Anyone can create an observational drawing, think Dory’s song: “Just keep swimming!”
Echinoderm? Whoever said, "It's all in a name," sure got it right. Echinoderms got their name because they are spiny-skinned marine animals. They possess radial symmetry, and many possess 5 arms (or multiples of 5). Sounds oh so scientific, but we've all seen these animals- sea stars, urchins, and sand dollars.
Why not begin an echinoderm collection like we did to get a closer look?
It's easy to collect real echinoderms if you live near the ocean. But if not, you can purchase the skeletons of these familiar creatures easily enough online.
With a collection you can observe intricate details and similarities between species.

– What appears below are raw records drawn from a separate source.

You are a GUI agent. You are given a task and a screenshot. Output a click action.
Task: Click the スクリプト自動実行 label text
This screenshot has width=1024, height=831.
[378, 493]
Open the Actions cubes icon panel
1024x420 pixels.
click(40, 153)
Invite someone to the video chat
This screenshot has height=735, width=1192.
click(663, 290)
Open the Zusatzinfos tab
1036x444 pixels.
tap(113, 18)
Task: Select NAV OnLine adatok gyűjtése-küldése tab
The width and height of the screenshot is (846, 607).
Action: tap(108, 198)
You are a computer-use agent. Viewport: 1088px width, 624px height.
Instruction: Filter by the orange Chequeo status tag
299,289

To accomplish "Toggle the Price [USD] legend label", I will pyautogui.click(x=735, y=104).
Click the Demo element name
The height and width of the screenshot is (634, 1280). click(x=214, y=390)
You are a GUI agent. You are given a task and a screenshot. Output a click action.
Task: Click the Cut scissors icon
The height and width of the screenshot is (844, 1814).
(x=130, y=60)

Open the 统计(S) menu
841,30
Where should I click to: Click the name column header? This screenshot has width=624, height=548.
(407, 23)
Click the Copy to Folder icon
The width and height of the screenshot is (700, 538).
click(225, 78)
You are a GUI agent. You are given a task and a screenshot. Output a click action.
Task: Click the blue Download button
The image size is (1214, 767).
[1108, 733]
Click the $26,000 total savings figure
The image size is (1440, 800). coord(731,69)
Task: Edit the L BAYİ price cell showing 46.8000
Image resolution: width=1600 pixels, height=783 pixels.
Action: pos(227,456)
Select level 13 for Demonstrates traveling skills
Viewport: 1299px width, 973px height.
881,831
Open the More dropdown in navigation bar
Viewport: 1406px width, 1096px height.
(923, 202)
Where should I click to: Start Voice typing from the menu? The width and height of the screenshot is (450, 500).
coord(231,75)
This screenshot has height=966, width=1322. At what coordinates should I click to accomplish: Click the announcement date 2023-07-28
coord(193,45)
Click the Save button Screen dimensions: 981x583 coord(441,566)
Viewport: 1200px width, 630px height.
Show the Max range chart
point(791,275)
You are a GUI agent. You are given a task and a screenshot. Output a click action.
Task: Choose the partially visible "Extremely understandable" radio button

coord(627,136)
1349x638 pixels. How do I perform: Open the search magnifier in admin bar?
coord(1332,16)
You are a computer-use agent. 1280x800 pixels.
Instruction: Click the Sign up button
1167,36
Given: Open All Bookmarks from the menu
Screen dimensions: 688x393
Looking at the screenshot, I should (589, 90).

You can also observe dissimilarity. You can record your observations with drawings and notes in an observation journal. So have a look see, you'll be glad you did. And after you do, explore the poetic possibilities here.
Before the observing begins, explore the science of clouds. The invisible air around us contains droplets of water we can not see until they mingle above to form a cloud. This formation is the result of warm water on Earth evaporating and condensing in cooler pockets of sky above. We've all interpreted the shape of clouds, but scientists have categorized and named them. There are cirrus clouds and cumulus clouds and others too, and there are variations in many combinations: altostratus, cirrocumulus, cumulonimbus.
Now you are ready to explore. Over the course of many days, observe the sky, making little sketches of what you see. You will discover that no two clouds are alike. Clouds may have similar attributes (puffy, streaked, swirling), but from there, when you look closely and really think about what you are seeing, the similarities disappear.
So how do artists recreate clouds in two-dimensions? They begin just as you've begun, by looking. Using chalk pastels is a fun way to capture the essence of a cloud on paper. Begin by sketching your cloud shape in white, then begin smudging shades of blue in your sky space and tinted white. Sometimes clouds have bits of pink, yellow, blue, even purple, look closely.
With a handful of chalk pastels, a small stack of 3 x 5 rectangles of bristol board, an aerosol of spray fixative (to spray on completed drawings so they won't smudge), pre-cut mat board, and your head in the clouds, you too can create a wonderful little museum of clouds.